By Maya Bornstein/Virtual Jerusalem
So many Jews know what it is to have lost family members in the Holocaust. As the entire community upholds the memory of the six million victims, as well as hundreds of thousands of survivors, pilgrimages to the myriad European sites are often a top priority for Jewish people today.
Poland was among the countries that suffered most during this tragic time. 3,300,000 Polish Jews perished at the hands of the Nazis, and non-Jews also suffered many losses as the Germans occupied their country.
Krakow, one of Poland’s largest and oldest cities, became the Nazis’ Polish capital and housed the Krakow Ghetto, one of the five largest Jewish ghettos in Europe. Though the area was only built for 3,000m it became home to about 15,000 individuals as the Nazis attempted to sequester the city’s Jewish population. Multiple families had to cram into tiny apartments, while many were forced to live in the street with almost no sustenance.
Starting on May 30, 1942, the Nazis began deporting residents of the ghetto to extermination camps. By the following year the ghetto was completely “liquefied” – 11,000 Jews had been shipped to their deaths and another 8,000 to labor camps. The remaining 2,000, deemed unfit for work, were either sent to Auschwitz or shot in the streets of Krakow.
Outside of the city, the Nazis were massacring entire Jewish villages like Lask and Vishnev, shooting or burning people alive in their temples.
Memorials to the astounding loss of life pepper Krakow and other Polish cities. In Zgody Square – now called the Square of the Heroes of the Ghetto – thousands of Jews were lined up before being herded onto trains to the camps. Today, statues of chairs stand silent among the cobblestones, symbolizing those who died and the emptiness they left behind.

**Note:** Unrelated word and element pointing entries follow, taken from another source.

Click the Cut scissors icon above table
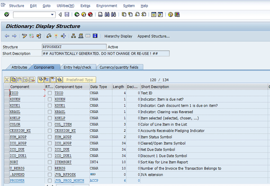 [7, 80]
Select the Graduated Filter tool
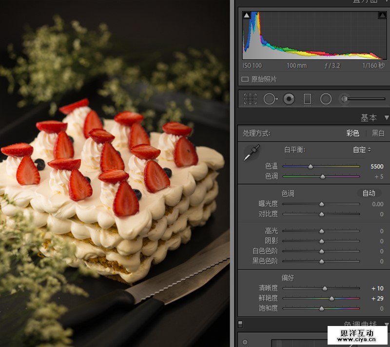 click(x=307, y=99)
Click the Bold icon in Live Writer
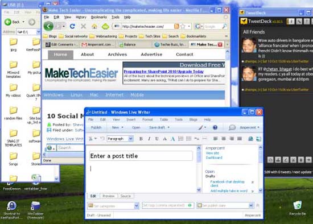Viewport: 313px width, 224px height. click(x=141, y=139)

This and many other locations in Poland have become pilgrimage sites for descendants of survivors and victims. “Just knowing that I’m in the same land that they lived in, on the same land they walked on, it’s a crazy feeling,” said one such visitor. “It’s definitely really emotional.”
“It’s hard to get pleasure without it being mixed with deep, deep pain,” says famous Harvard law professor and author Alan Dershowitz, whose family members lived in Krakow and were ultimately killed. “When you think of the thriving Jewish life that existed here for a thousand years, and how quickly it ended, it makes us all appreciate what we have – and also worry and prepare for the eventualities of the future.”